On Nov 16, 2010, at 8:57 AM, Kristofer Munsterhjelm wrote:

> robert bristow-johnson wrote:
>> On Nov 15, 2010, at 8:40 PM, Bob Richard wrote:
>>> On 11/15/2010 4:58 PM, fsimmons at pcc.edu wrote:
>>>> When majority rules, a 51 percent majority can have their way in  
>>>> election after election. But what other
>>>> possible standard is there for democracy and fairness besides  
>>>> "majority rule?"
>>>
>>> For seats in legislative bodies, proportional representation.
>> for which STV or a more Condorcet-like ordering (what would the  
>> name of that be? Kristofer Munsterhjelm had a Schulze ordering for  
>> Oakland) does well. here in Vermont we just had an election where  
>> for my state senate district, we voted for 6 out of about 15 and  
>> the top 6 vote getters win seats, but that method sorta sucks.
>
> Condorcet doesn't give proportional representation. If you have an  
> example like:
>
> 51: D1 > D2 > D3 > D4
> 49: R1 > R2 > R3 > R4
>
> and pick the first four, all the Ds will win.

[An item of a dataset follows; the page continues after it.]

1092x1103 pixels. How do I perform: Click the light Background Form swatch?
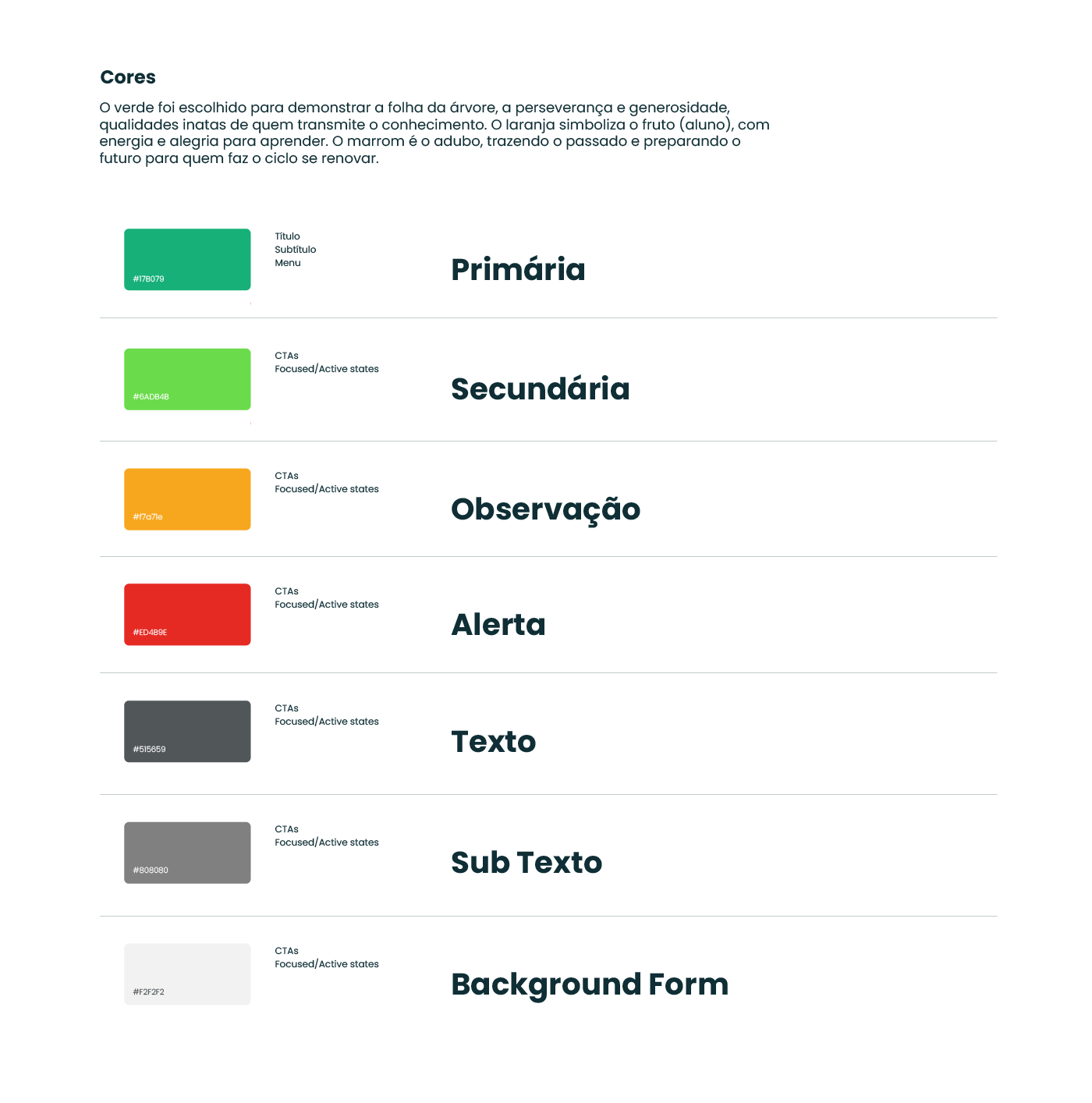click(187, 974)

good point.  maybe STV would be better for proportionality.

>> for me, if it's a single winner: "If a majority of voters select  
>> Candidate A over Candidate B then, if at all possible, Candidate B  
>> should not be elected" is the only sensible rule, because of the  
>> converse is so clearly contrary to the concept of the will of the  
>> majority.  Any method that cannot be guaranteed to accomplish that  
>> risks the question: e.g. "Why should Bob Kiss be the mayor of  
>> Burlington when 587 more voters expressed on their ballots that  
>> they thought Andy Montroll was a better choice?".
>> i think you can argue that Condorcet compliant is always preferable  
>> out of point by contradiction.  if there is a CW and you elect  
>> someone else, that is always a failure.
>
> I think counterarguments would make use of that the majorities are  
> not necessarily the same. Those who see no point in Condorcet would  
> say: "if the leftists prefer A to B and the right-wingers prefer A  
> to C, that's still short of majority rule".

so let's pick B or C even though a majority of voters (neither  
specifically left or right) vote that A is the better choice over  
either B or C.  the reason why Condorcet (assuming a CW exists) is the  
democratic choice has nothing to do with left or right political  
alignment.  the problem with electing someone other than the CW is  
that we, the voters, by a majority have expressed that we want the  
CW.  otherwise, why not use random chance, or just give the election  
to the *minority* candidate?

here's a fundamental philosophical question: why is it better, even in  
a two-candidate race, to elect the majority winner?  why not have  
rules that we elect the minority candidate?  (i have my own answers,  
but i would be interested in reading some others.)

--

r b-j                  rbj at audioimagination.com

"Imagination is more important than knowledge."